那么,有没有既损伤小又操作简单的吻合方法呢?随着医用材料的发展临床上出现了医用胶,手术切口可以用医用胶粘合,血管吻合口漏血可以用医用胶封闭,肝脾破裂可以用医用胶粘合、止血,这就启示我们:医用胶既然可以粘合皮肤切口,又可用于血管吻合口止血,那它能否粘合血管吻合口呢?皮肤和血管同是人体组织,理论上应该可以,所以我们设计了“中小血管的无缝线胶粘吻合”。本研究以医用胶行兔颈动脉的无缝线胶粘吻合,并与传统的缝线吻合进行对照研究,观察其可行性和疗效。材料与方法
一、实验材料
1、实验动物及分组:新西兰大白兔18只,均为雄性,体重为2.5kg-2.8kg, 购自复旦大学中山医院实验动物中心, 均有动物合格证。动物于标准笼中单只饲养,自由进食水。2只用于无缝线胶粘吻合可行性的研究,16只随机分成实验组和对照组,每组8只,每只动物均行双侧颈总动脉原位切断吻合术。

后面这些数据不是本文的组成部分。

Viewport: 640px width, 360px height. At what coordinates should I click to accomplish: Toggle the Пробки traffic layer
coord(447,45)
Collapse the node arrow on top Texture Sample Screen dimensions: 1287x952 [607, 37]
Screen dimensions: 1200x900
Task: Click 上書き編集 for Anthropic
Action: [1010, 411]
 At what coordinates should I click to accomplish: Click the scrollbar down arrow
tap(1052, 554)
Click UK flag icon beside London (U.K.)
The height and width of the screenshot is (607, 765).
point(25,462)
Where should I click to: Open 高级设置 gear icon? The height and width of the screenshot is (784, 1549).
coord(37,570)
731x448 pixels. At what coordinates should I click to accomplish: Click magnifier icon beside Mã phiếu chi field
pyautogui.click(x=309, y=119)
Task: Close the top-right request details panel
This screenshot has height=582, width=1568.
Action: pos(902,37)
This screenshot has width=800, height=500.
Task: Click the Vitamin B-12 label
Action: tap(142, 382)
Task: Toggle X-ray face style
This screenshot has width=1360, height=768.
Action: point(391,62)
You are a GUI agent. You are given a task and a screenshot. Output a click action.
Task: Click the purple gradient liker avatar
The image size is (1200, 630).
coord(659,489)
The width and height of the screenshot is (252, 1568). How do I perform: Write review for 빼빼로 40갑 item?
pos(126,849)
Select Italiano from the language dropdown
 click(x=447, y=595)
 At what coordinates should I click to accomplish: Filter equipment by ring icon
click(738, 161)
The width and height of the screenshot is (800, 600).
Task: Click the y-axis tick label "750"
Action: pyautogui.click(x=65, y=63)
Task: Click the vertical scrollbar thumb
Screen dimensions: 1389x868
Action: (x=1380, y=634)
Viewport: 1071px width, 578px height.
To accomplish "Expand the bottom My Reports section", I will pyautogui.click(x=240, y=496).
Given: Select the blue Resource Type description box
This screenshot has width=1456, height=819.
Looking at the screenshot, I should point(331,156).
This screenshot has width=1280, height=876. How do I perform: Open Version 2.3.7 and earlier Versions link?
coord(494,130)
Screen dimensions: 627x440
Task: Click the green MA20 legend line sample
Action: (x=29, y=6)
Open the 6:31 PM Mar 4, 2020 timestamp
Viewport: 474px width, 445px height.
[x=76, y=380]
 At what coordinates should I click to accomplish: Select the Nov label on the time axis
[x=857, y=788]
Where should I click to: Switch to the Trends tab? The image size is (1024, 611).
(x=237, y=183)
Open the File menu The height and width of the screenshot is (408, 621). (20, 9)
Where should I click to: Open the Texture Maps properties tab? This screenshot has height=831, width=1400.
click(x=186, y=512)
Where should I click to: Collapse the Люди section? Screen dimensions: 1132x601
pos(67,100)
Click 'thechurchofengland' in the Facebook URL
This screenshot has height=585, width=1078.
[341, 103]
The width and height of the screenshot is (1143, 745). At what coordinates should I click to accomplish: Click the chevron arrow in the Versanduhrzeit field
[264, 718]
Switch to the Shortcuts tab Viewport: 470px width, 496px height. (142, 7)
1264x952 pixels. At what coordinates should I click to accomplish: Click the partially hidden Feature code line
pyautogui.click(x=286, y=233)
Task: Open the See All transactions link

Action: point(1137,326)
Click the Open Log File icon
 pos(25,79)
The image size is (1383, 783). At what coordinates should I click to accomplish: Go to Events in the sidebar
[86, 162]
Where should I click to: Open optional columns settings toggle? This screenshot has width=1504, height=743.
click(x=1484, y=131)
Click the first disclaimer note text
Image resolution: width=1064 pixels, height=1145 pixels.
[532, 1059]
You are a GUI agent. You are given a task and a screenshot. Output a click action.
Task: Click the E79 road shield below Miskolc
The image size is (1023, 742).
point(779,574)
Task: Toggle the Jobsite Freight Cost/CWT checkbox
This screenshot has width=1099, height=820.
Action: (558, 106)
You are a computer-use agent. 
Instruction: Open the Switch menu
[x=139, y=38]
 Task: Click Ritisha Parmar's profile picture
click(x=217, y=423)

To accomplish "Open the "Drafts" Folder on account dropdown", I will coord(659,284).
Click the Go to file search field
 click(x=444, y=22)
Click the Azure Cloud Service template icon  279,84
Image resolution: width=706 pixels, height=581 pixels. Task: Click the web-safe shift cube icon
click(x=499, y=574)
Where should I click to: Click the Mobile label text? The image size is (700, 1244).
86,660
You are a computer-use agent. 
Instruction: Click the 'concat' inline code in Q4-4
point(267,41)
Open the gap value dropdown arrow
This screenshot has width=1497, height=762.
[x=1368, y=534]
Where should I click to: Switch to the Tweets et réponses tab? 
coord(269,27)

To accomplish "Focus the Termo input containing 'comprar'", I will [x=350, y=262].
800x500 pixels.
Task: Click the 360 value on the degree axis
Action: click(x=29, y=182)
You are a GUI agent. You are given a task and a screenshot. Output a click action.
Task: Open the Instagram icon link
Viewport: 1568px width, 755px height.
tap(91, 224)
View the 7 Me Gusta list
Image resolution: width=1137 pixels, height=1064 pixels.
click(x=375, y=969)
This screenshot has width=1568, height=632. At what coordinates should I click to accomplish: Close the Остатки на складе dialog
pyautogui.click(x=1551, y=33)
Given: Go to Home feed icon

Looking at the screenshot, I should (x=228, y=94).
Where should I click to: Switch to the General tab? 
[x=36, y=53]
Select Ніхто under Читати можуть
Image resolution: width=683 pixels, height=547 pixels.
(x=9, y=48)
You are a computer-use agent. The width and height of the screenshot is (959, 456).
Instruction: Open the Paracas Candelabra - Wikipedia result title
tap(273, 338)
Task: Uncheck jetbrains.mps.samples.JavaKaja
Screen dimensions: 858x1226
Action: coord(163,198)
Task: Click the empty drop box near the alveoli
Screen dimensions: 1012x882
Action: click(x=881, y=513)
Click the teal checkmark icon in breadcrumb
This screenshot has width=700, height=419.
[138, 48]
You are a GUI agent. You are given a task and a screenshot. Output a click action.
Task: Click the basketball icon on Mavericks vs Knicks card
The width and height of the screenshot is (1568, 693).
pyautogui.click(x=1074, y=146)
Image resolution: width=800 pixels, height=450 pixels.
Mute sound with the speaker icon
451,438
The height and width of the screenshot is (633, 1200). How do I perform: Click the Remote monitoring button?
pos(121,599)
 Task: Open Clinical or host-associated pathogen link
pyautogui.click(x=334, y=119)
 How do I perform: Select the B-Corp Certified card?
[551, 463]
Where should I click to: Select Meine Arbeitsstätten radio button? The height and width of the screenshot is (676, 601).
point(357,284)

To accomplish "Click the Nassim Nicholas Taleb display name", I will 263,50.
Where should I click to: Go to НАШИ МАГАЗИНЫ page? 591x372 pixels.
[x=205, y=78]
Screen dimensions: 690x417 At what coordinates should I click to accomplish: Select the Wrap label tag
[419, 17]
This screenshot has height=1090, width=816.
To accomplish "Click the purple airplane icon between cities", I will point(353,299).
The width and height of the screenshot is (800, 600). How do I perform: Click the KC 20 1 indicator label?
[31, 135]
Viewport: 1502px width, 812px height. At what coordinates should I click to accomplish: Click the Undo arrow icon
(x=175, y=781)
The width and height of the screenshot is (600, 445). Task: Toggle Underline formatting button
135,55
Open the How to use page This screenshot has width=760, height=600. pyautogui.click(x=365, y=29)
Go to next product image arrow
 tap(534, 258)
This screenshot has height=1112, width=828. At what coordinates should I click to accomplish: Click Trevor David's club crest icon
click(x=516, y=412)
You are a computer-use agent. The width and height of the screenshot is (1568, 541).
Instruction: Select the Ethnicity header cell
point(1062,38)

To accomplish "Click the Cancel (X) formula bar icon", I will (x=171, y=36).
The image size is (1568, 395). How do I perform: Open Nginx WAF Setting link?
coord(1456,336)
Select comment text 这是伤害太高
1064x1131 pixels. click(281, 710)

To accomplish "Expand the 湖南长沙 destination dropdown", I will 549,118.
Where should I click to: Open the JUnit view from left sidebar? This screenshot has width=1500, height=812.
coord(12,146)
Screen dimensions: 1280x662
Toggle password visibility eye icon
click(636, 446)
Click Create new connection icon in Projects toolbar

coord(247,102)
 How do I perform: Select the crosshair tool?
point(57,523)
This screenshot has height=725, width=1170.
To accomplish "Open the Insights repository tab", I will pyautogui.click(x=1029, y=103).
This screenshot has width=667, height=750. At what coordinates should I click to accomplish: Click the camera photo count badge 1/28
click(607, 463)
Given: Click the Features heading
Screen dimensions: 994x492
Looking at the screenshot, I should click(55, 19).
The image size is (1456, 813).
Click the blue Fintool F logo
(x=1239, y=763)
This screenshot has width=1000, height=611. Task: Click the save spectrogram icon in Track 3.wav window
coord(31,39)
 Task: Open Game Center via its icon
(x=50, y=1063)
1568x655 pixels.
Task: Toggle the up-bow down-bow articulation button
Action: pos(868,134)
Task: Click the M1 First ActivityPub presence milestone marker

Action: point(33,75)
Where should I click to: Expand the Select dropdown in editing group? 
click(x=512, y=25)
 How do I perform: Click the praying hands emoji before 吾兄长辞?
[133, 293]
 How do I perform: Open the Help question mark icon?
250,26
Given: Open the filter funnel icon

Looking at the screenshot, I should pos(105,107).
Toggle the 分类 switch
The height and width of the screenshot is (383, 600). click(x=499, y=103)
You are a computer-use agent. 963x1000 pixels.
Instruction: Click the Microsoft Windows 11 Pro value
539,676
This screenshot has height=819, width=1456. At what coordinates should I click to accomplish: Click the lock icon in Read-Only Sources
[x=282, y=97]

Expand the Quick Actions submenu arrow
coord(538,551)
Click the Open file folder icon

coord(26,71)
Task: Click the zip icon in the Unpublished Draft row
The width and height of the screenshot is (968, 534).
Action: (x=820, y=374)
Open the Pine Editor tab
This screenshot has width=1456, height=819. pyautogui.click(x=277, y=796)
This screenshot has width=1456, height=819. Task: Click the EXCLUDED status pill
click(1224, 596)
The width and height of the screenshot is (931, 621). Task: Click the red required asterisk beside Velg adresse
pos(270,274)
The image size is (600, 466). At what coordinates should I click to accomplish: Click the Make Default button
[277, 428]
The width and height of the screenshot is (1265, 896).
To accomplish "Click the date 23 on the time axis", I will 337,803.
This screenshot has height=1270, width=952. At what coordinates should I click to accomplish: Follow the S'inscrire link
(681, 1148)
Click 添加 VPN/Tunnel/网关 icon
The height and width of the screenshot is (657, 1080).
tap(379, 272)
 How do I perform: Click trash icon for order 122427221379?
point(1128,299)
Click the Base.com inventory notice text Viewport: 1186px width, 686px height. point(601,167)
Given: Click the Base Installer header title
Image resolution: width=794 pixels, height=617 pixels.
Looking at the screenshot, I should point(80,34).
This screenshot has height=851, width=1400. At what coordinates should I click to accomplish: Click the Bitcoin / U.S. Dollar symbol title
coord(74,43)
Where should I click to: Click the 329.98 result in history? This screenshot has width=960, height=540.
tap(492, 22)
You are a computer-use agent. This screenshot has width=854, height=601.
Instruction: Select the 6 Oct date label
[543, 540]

实验组颈总动脉切断后行无缝线胶粘吻合,对照组颈总动脉切断后行常规缝线吻合。
2、手术缝线:7-0无损伤血管缝线,由复旦大学中山医院实验动物中心提供。
3、医用胶:北京瞬康医用胶有限公司提供。
4、显微血管手术器械:上海手术器械厂产品。
5、光学显微镜:日本Olympus公司产品。
6、电子显微镜:扫描电镜为日立S-520,透射电镜为荷兰Philips-CM*120。
7、图像分析系统:由IBM PS/2 80486DX33主机、NEC Multisync 3FGx型彩色显示器、WESCOM 600C型彩色监视器、OLYMPUS
BH-2型生物显微镜、Panasonic WV-CP410型摄像机、科技嘉仪器仪表有限公司生产的CA6300真彩图像采集卡及中国科学院自动化技术公司研制的通用颗粒计算机图像分析系统软件组成。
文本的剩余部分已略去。